BRIEF
Answer with the exact lines of the following material from the one containing "188 (266, 2152)" through the one containing "OS移行 (396, 600)", both end lines included.

============

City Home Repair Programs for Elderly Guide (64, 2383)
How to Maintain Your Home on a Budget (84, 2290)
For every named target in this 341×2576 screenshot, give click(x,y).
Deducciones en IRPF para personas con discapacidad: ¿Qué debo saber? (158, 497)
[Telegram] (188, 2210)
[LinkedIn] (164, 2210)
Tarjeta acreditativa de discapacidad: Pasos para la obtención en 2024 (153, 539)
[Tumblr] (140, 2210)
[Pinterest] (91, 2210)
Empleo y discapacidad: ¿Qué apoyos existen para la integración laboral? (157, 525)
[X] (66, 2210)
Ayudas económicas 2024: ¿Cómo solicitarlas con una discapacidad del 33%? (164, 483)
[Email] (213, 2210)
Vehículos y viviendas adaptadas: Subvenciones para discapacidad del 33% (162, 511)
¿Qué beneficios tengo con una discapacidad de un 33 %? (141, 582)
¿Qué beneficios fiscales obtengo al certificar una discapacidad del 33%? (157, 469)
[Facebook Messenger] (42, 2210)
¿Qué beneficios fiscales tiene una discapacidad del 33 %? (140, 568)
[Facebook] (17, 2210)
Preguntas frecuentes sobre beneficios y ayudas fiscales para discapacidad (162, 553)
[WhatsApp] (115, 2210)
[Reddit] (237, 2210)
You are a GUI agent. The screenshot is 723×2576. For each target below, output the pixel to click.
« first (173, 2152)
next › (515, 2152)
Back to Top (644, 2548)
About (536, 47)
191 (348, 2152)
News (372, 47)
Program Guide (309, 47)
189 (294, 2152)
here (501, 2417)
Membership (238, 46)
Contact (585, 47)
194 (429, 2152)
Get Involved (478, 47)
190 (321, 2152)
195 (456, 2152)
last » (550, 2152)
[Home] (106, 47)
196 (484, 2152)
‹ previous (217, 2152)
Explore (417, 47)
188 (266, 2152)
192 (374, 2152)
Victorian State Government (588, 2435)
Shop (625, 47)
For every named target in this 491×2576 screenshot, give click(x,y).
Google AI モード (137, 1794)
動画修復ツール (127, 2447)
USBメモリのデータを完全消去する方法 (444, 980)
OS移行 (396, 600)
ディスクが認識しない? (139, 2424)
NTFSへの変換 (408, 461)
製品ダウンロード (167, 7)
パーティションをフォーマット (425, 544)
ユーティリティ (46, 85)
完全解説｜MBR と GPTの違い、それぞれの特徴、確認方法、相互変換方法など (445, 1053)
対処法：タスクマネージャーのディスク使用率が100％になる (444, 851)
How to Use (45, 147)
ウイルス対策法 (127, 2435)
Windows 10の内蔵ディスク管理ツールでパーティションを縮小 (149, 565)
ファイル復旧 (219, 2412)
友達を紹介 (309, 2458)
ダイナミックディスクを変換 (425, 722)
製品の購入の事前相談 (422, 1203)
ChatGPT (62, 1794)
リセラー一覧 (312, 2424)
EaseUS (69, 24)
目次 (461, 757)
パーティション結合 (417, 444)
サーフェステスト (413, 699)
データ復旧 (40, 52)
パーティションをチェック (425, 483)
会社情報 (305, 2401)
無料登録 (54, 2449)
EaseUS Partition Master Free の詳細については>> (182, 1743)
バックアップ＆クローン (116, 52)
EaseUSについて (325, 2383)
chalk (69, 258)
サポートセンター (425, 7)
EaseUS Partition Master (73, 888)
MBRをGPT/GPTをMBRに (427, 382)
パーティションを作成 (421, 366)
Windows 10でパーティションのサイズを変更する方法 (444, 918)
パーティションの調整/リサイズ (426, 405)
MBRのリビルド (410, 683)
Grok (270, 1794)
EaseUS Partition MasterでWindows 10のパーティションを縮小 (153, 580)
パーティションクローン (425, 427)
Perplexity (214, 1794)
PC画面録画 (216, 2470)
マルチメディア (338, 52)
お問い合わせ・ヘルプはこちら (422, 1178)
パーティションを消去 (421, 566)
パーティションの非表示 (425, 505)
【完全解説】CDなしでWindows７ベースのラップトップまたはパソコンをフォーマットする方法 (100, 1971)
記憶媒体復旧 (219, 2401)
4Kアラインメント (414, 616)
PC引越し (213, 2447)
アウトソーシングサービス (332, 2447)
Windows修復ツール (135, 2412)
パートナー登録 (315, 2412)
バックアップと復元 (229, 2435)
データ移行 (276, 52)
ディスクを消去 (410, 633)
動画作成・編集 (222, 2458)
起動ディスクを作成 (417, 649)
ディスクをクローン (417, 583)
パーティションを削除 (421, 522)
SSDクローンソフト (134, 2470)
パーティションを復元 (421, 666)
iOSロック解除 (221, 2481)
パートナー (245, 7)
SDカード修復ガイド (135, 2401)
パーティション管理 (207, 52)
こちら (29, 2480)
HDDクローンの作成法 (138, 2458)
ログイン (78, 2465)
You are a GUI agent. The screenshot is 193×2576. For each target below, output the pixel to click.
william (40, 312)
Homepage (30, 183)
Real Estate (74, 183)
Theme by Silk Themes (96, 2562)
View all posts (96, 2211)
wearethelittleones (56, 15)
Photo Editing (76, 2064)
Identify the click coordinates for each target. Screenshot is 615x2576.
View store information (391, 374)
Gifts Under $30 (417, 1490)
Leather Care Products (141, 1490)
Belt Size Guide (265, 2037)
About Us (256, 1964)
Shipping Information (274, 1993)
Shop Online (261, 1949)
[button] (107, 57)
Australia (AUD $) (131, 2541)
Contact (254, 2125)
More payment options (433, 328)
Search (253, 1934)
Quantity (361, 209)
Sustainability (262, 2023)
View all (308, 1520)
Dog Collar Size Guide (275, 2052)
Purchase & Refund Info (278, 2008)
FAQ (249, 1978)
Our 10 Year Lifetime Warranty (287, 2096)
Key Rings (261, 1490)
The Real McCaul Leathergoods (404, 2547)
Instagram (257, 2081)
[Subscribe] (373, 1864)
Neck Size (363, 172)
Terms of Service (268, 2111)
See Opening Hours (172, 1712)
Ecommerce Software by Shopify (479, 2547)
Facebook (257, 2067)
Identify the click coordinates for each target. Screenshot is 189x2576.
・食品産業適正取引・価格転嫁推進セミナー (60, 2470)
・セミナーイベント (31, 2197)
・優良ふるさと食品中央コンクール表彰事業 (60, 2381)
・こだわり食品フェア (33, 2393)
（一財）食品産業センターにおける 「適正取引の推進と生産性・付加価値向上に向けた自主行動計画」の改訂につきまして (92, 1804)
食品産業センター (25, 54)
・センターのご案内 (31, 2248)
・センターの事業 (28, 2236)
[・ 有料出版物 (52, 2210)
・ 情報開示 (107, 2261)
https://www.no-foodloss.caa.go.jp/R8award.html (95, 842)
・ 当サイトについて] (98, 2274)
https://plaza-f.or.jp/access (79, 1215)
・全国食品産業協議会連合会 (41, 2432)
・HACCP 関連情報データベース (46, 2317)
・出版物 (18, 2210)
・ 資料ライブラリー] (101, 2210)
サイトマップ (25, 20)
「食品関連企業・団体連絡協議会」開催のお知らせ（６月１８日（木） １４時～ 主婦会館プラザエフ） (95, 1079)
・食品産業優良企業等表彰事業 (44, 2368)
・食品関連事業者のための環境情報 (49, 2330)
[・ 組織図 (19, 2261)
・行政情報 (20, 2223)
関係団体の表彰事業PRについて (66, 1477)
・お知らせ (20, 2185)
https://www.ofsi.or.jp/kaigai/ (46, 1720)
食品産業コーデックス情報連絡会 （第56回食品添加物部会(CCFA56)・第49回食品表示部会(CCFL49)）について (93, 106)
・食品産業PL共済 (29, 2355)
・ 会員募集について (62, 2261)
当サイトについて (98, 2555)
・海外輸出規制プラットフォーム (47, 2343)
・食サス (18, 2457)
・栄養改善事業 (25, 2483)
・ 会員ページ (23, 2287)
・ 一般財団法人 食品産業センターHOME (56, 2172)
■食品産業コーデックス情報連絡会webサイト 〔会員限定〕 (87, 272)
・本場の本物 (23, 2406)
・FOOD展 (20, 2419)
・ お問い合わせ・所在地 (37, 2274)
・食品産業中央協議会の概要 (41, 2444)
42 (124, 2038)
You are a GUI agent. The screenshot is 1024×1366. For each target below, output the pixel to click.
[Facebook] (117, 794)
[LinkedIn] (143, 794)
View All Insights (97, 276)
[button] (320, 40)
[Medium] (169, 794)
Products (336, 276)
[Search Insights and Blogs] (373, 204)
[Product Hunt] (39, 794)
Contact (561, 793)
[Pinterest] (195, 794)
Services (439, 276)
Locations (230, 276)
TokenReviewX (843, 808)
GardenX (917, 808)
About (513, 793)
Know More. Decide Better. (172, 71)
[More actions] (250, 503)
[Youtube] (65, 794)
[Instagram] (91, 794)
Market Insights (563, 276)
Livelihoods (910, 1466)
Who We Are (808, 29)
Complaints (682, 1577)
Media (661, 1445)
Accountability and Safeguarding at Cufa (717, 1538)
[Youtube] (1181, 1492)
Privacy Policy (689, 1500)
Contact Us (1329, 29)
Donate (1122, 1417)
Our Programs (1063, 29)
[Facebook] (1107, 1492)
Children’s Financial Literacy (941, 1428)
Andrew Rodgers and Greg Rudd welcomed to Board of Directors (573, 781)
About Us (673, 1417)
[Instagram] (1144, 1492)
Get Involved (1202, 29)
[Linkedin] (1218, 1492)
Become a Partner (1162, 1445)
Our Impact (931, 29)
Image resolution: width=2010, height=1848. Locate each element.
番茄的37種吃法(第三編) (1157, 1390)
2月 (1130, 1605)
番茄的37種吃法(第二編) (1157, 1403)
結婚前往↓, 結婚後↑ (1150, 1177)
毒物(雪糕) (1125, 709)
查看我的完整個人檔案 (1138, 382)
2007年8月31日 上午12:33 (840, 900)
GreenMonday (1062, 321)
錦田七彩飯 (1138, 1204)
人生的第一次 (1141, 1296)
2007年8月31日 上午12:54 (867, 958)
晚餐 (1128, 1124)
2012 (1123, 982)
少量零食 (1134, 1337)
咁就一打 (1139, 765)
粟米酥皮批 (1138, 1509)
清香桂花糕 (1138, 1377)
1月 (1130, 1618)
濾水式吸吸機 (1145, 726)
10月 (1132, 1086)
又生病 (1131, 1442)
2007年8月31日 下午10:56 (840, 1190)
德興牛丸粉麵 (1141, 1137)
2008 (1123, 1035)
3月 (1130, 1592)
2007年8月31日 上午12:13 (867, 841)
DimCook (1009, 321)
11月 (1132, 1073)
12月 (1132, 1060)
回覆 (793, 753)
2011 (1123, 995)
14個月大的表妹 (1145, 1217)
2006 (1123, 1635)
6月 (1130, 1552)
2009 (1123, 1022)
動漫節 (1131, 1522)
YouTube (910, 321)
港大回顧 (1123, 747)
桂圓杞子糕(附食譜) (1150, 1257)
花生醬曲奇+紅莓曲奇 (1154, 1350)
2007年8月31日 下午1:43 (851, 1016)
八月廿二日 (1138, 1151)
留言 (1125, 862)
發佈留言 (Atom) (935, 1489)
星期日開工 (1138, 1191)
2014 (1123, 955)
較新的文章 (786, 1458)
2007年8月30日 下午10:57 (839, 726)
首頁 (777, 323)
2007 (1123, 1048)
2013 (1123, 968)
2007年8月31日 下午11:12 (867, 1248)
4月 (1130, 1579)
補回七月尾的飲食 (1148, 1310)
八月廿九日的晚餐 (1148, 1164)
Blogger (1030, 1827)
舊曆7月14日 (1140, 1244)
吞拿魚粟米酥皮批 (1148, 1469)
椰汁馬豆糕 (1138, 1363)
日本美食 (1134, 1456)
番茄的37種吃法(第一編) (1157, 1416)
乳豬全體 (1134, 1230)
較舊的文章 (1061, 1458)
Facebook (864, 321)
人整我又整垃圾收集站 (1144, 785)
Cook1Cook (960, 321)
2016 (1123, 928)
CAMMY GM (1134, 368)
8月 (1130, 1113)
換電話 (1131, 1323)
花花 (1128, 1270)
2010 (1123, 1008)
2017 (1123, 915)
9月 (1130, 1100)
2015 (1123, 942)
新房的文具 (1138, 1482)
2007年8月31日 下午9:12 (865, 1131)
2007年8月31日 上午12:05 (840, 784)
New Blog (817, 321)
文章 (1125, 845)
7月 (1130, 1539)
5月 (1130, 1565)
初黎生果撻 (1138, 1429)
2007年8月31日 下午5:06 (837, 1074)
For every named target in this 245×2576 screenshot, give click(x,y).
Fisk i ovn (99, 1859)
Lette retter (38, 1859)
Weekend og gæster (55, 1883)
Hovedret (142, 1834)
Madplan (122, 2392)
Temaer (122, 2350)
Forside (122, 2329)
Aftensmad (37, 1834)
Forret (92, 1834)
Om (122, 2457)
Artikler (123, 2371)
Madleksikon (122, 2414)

============

EXERCISE RESULT
188 (266, 2152)
192 (374, 2152)
Victorian State Government (588, 2435)
Shop (625, 47)
For every named target in this 491×2576 screenshot, give click(x,y).
Google AI モード (137, 1794)
動画修復ツール (127, 2447)
USBメモリのデータを完全消去する方法 (444, 980)
OS移行 (396, 600)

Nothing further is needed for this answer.